During the course of oral submissions and argument by counsel for the parties, members of the bench in the ordinary course asked questions, made comment and engaged in discussion with counsel. The appeals were conducted in the standard way that thousands of appeals have been conducted in this appellate court and other appellate courts across Australia and around the common law world for hundreds of years.

At the end of submissions the court reserved its judgment in each of the cases. 




Justice Chris Maxwell, President of the Victorian
Court of Appeal



On 13 Jun 2017 the Australian published an article, Judiciary “Light on terrorism” directly relating to the Commonwealth Director v Besim.

The article attributed statements to the Honourable Greg Hunt MP, the Minister for Health, the Honourable Michael Sukkar MP, the Assistant Treasurer and the Honourable Alan Tudge MP, the Minister for Human Services.

The attributed statements were published whilst the judgments of the Court of Appeal were reserved.

Given that the court’s decisions in both cases were pending, the court is concerned that the attributed statements were impermissible at law and improperly made in an attempt to influence the court in its decision or decisions. Further, the court is concerned that some of the statements purported to scandalise the court. That is by being calculated to improperly undermine public confidence in the administration of justice in this state in respect of the disposition of the appeals that the court has presently under consideration.

The court was further concerned that the attributed statements were made by three ministers of the Crown. The statements on their face:

  • Fail to respect the doctrine of separation of powers;
  • Breach the principle of sub judice; and
  • Reflect a lack of proper understanding of the importance to our democracy of the independence of the judiciary from the political arms of government.

Arising from the court’s concerns letters were sent by the Judicial Registrar of the Court of Appeal to the Honourable the Attorney-General of the Commonwealth of Australia with respect to the three ministers and the publisher and editor of the Australian and to the journalist with respect to the article.

The letter informed those parties of the court’s concerns and gave notice that the court required the individuals or their legal representatives’ appearance before this court today to make any submissions as to why they should not be referred for prosecution for contempt.

Copies of the letters were provided to the parties in both the Besim and MHK matters.

We note the parties are present in court. In a moment appearances will be taken.

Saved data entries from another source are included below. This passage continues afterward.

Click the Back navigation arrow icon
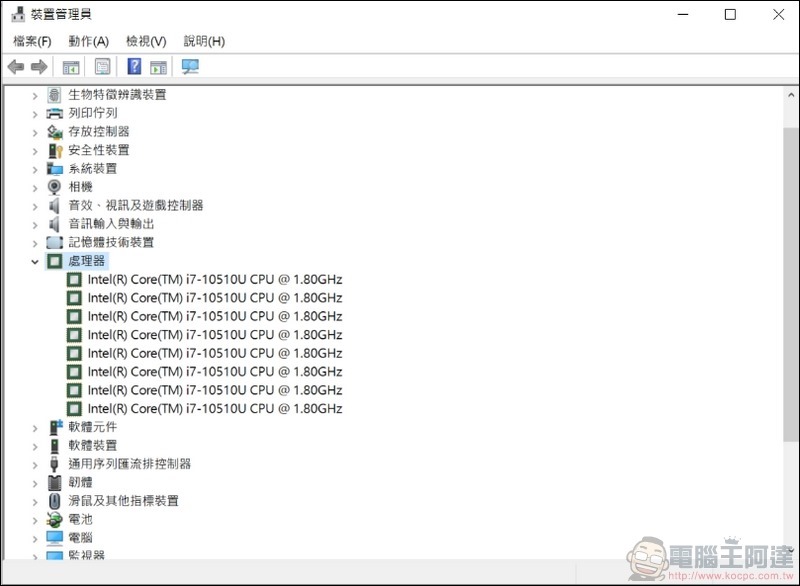 click(x=16, y=66)
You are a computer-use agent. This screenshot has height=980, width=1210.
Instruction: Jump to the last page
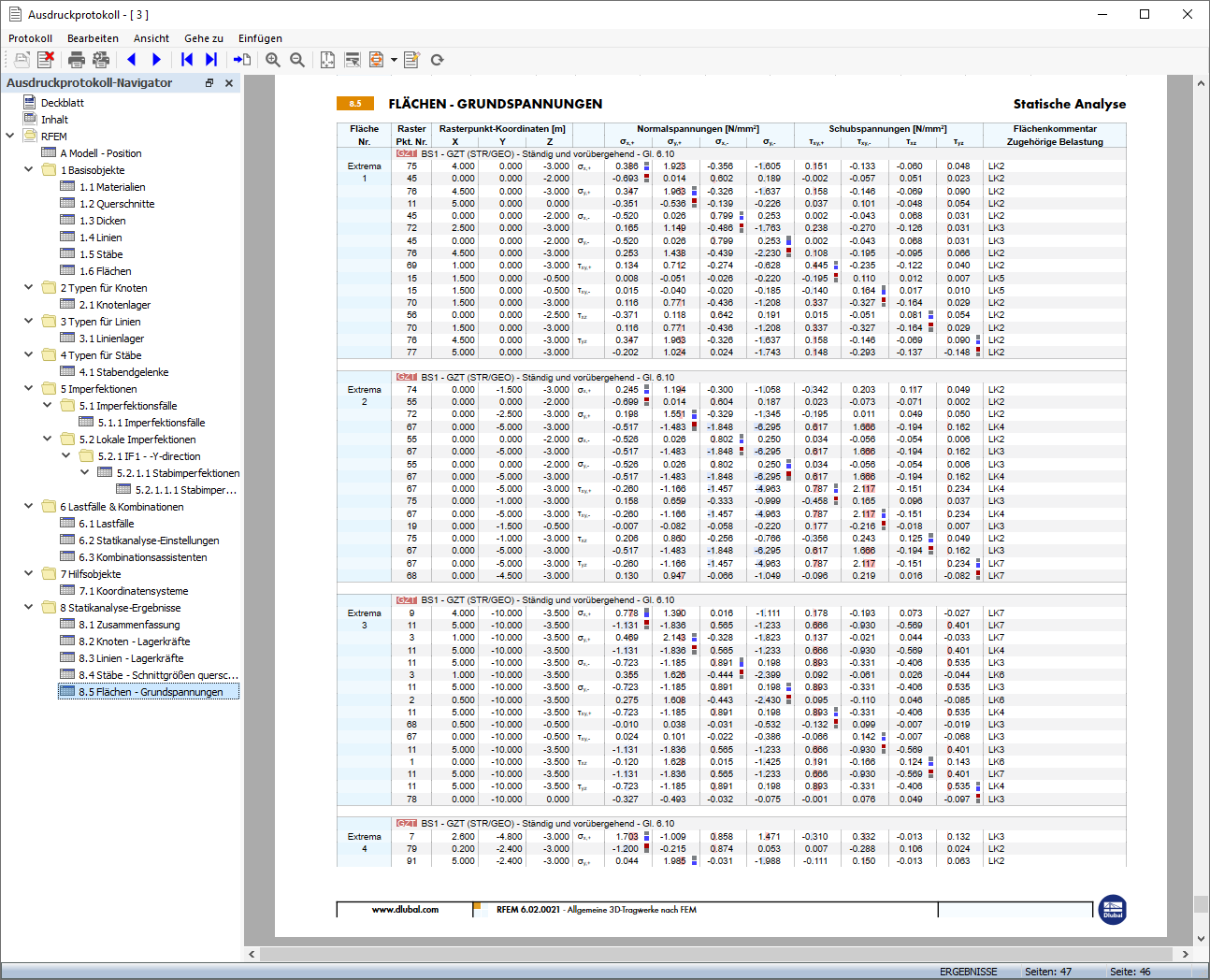(211, 60)
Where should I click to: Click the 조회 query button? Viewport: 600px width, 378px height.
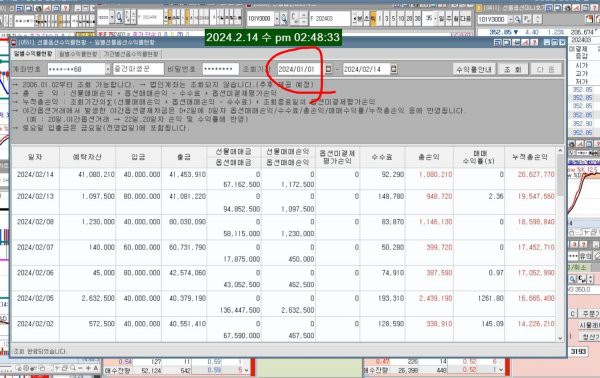[x=513, y=69]
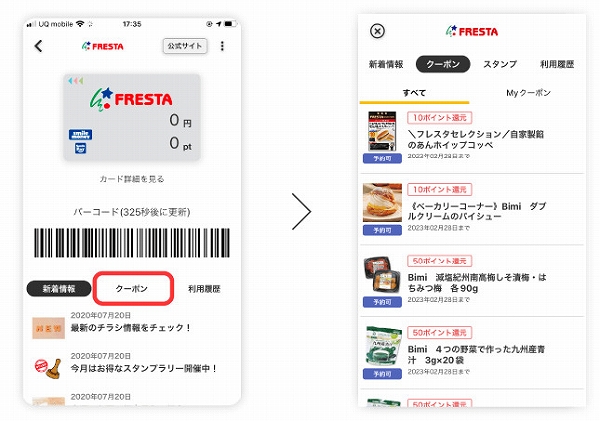Image resolution: width=600 pixels, height=421 pixels.
Task: Tap the smile card badge icon
Action: tap(80, 134)
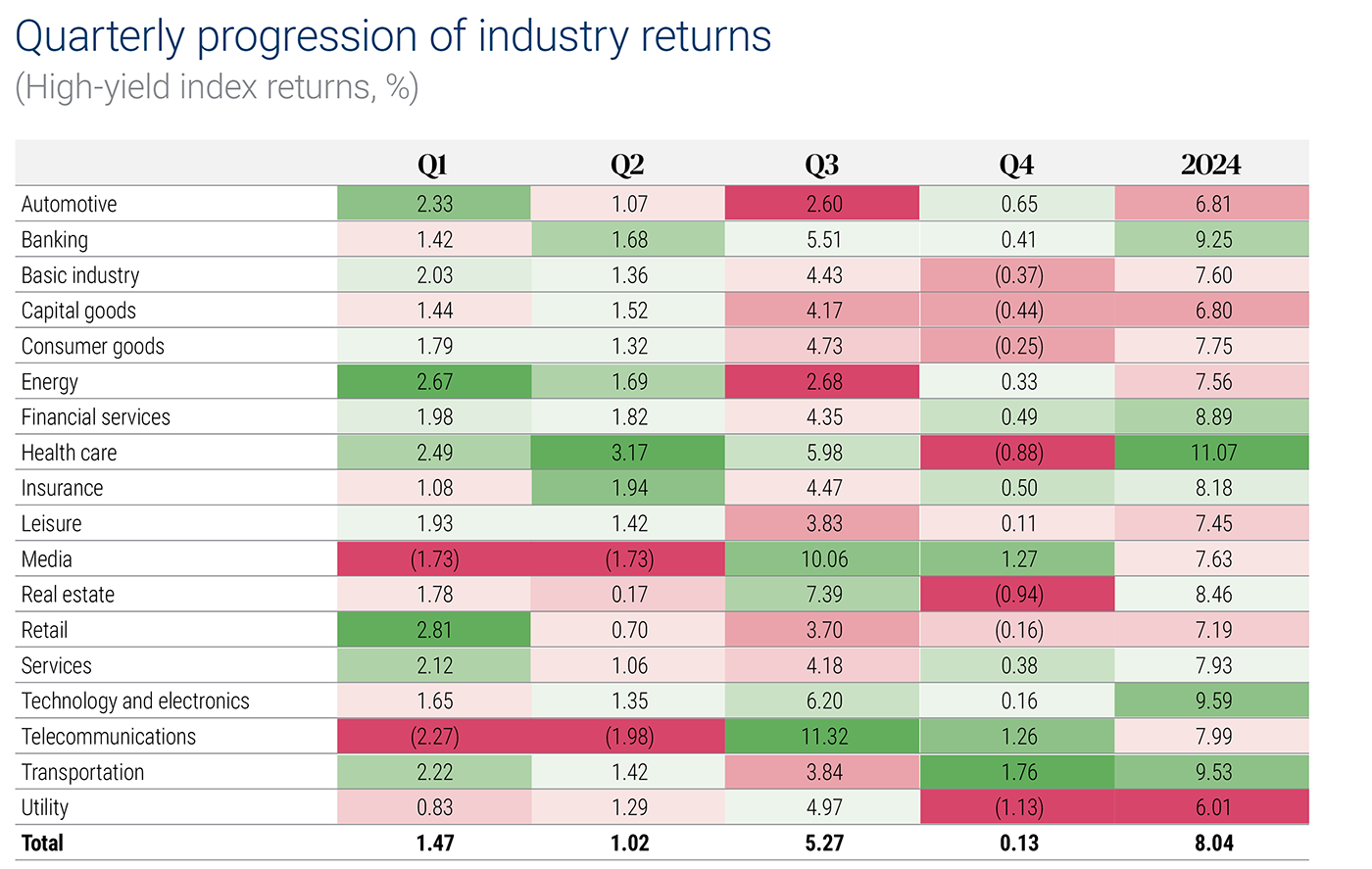
Task: Select the Q3 column header
Action: pos(821,165)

We note that there is no inter partes status of the ministers and what we will call the newspaper interest. Their attendance is informal and at the request of the court.

Before taking appearances the publication in question makes it necessary, in the circumstances, to say the following in the strongest terms.

The parties in both cases, on both sides, namely the Director, Besim and MHK should comprehend that this court has not been and will not be affected by the statements at all, made in the Australian article or elsewhere in the media.

Those parties should be assured and confident that nothing that has been said in the article or about the article can have an effect on the decision or decisions the court will make. We particularly emphasize to the public that it should be assured and have the utmost confidence that the court will decide these matters independently, impartially and in accordance with the rule of law.

Notwithstanding that the article and associated commentary will not impact on our decision making process or any decision itself, the public should understand that that is not the end of the matter. There are important principles of law that arise when anyone speaks about a court’s decision or its conduct during a hearing, before the decision is delivered.

We would add, in the strongest terms, the legal notions of contempt of court do not exist to protect judges or their personal reputations. These laws exist to protect the independence of the judiciary in making decisions that bind governments and citizens alike. These laws further exist to protect public confidence in the judiciary.

This morning is not an occasion to debate whether the court’s concerns are justified at law. That is, it is not to debate whether contempt has been committed. That may be for another court to determine. Rather, it is an opportunity for those involved to inform the court of any relevant matters they wish before we determine whether to refer the publication for prosecution for contempt of court.